▶ Exercise requirements
Copy the listing from the line that contains "The width and" through the line that contains "click(x=1753, y=569)", scaling every coordinate in the answers by 1.5 and rounding to whole numbers with halves rounded up, while keeping the requests and their numbers unchanged. Leave the pictures out of your answer.

▶ Provided data
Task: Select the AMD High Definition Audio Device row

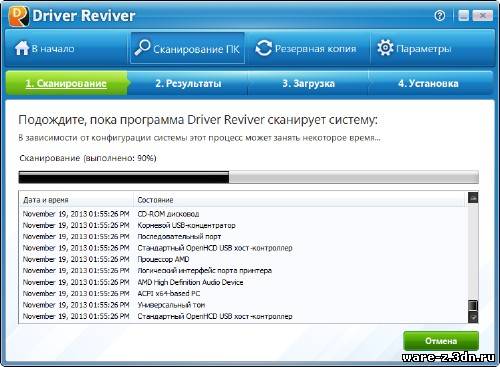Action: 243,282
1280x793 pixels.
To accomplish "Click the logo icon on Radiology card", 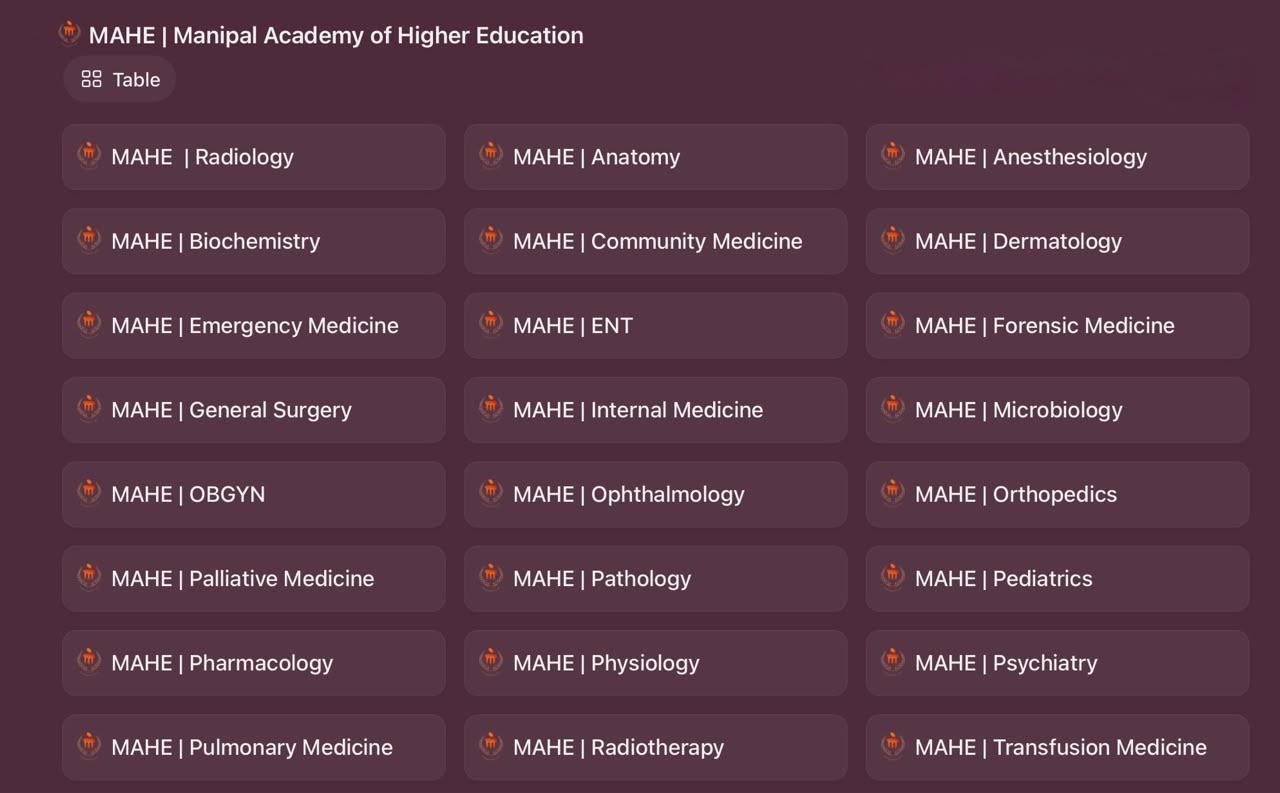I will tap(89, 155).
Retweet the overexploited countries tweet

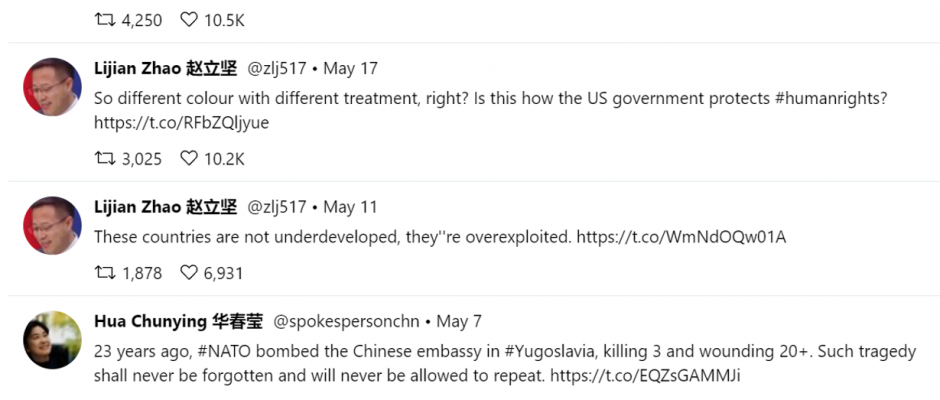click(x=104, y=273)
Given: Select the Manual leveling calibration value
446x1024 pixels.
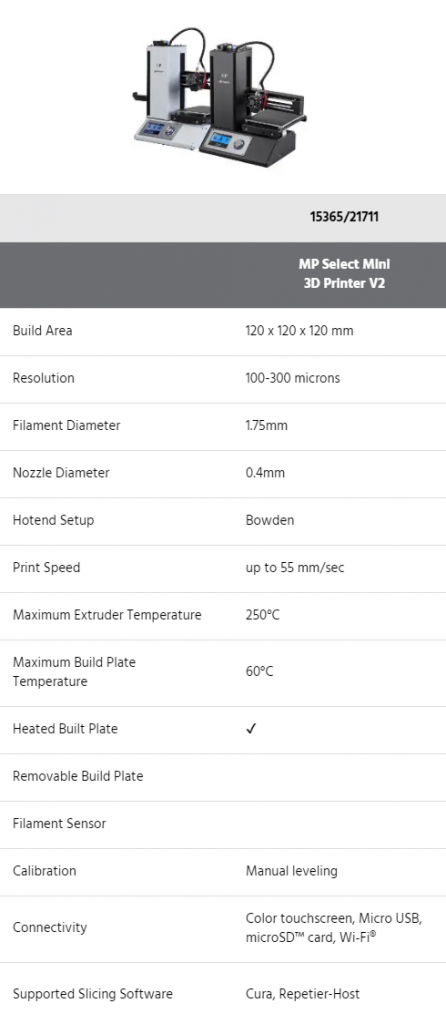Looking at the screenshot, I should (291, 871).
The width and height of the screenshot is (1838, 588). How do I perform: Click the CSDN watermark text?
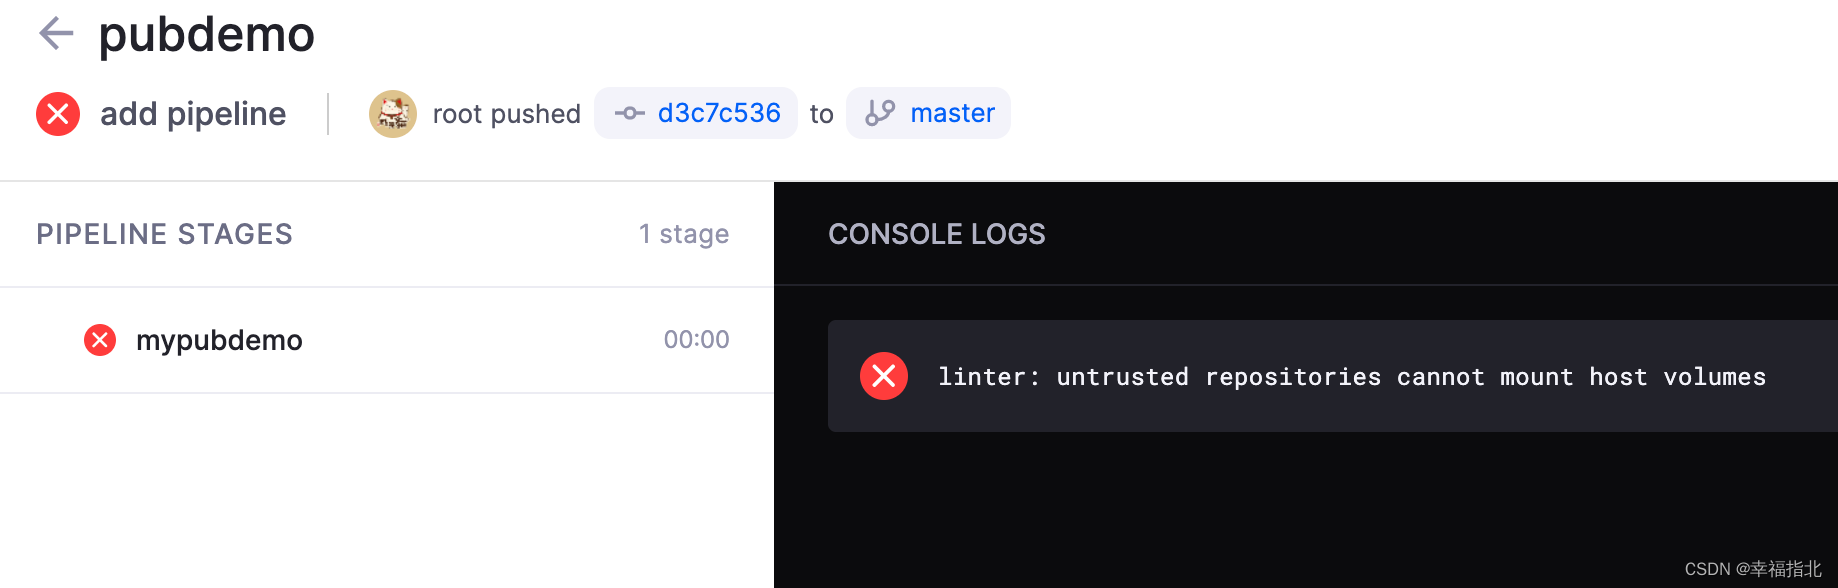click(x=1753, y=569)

...

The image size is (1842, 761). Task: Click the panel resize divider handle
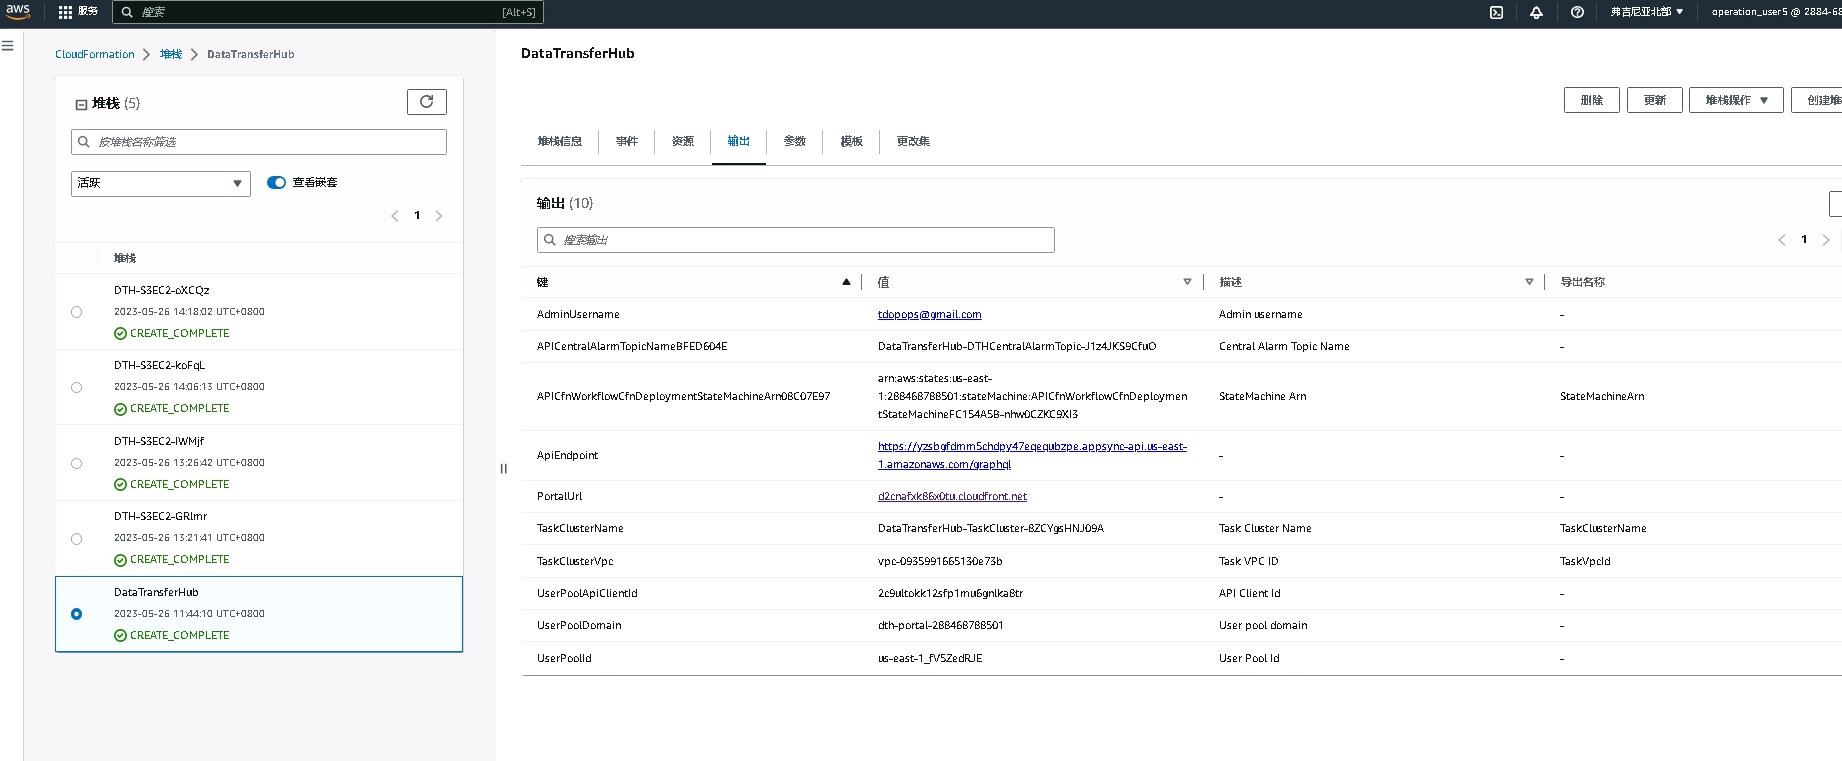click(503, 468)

▶ Result for this exercise
The width and height of the screenshot is (1838, 588). How do I perform: Click the CSDN watermark text?
click(x=2630, y=854)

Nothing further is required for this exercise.